Maenads, wild lunatics

knew the moon was full

without the science of men

it meant something more

than the small lights in the sky – call them stars –

this Orion, these clusters of characters

a theatrical play, a battlefield,

as they sat stoned to fires accruing stories

for the chasing beams

the waxing moon

so tuned to women

by the rivers birthing men and creeping

a Muse speaks

through this pen pure

glass that warms in the hand I know

the moon is full I looked

it up it does not grow

dim it waters the fields out there

always out there

Participants’ Reflections:

  • Thank you. It brought home for me expectancy. We were talking yesterday about the difference between expectations and expectancy. You certainly clarified it for me. I run into what I expect way too many times. So thank you.

  • Expectations can cloud our thinking.

  • Thank you. It’s amazing when we look back from a different point of view. Recently, I looked at my journal from 2006. That was at the time when my son became estranged from me. It goes through that whole journey. Something had to happen in order to disrupt where we were. It did disrupt my life and I learned I could not do this alone. Up until that time, I could handle whatever came my way. That time started my spiritual growth. Looking back, it was a blessing, but it didn’t feel like one at that time.

  • Things that look like the end of the world, you never know how much you’ll learn from it and what you will get out of it.

  • Thank you for the reading and the poem. Both were very beautiful. I was thinking about parenthood. When a woman is pregnant, they say she is expecting. How much better it would be if we said it’s an expectancy. We put these ideas in our heads of what we expect of our children and it doesn’t pan out. If we looked at them with expectancy, how much better it all would be. Yesterday, I shredded a boxful of journals in order to clean the slate, to have a fresh start and focus on expectancy. It’s about being present to the moment because we are open to the moments as they come rather than expecting. So thank you.

  • Today’s reading was very rich. Thank you. It brings up a question for me of where do I put my passion. When those passions rise up, it’s a fine line not putting it into an expectation. To take that passion and navigate it toward expectancy. It can bring more joy than the pain of having something look a certain way. I’m just looking at the relationship between passion, the use of my passion, and navigating expectancy with passion.

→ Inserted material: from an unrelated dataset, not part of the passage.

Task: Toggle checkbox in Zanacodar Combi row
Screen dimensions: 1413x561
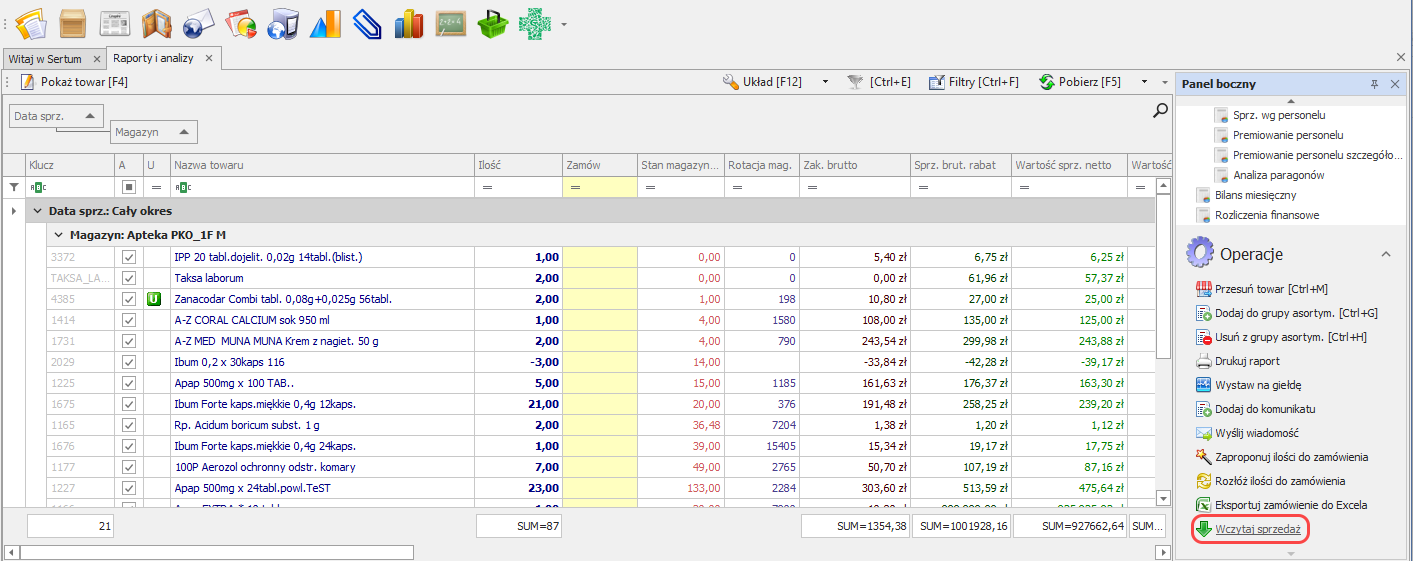Action: click(128, 299)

  • It’s about exploring. I am wanting to explore this old journal and I can feel myself thinking I can turn it into this or that. I keep saying no, just explore it, whatever it is, it is.

  • I thought I had mastered expectations and expectancy. I had a shock from an upsetting call last night about my grandchild who is a real victim of the pandemic. She couldn’t handle working at home. She is brilliant and her school record fell apart this year. It may have lifelong implications. We had high expectations for her and how we have to reframe all that in terms of expectancy.

  • It’s tough because you want her to succeed and you see her potential. I hated when my parents said I had great potential. It put expectations on me and it’s hard to let go of that. It’s about appreciating where they are without jumping into the future. It’s about being in the moment with them.

  • Thank you all for joining in today. This was a morning filled with exploration of expectancy and expectations. It’s a good awareness for facing your day. Be gentle and loving with yourselves today. Thank you so much.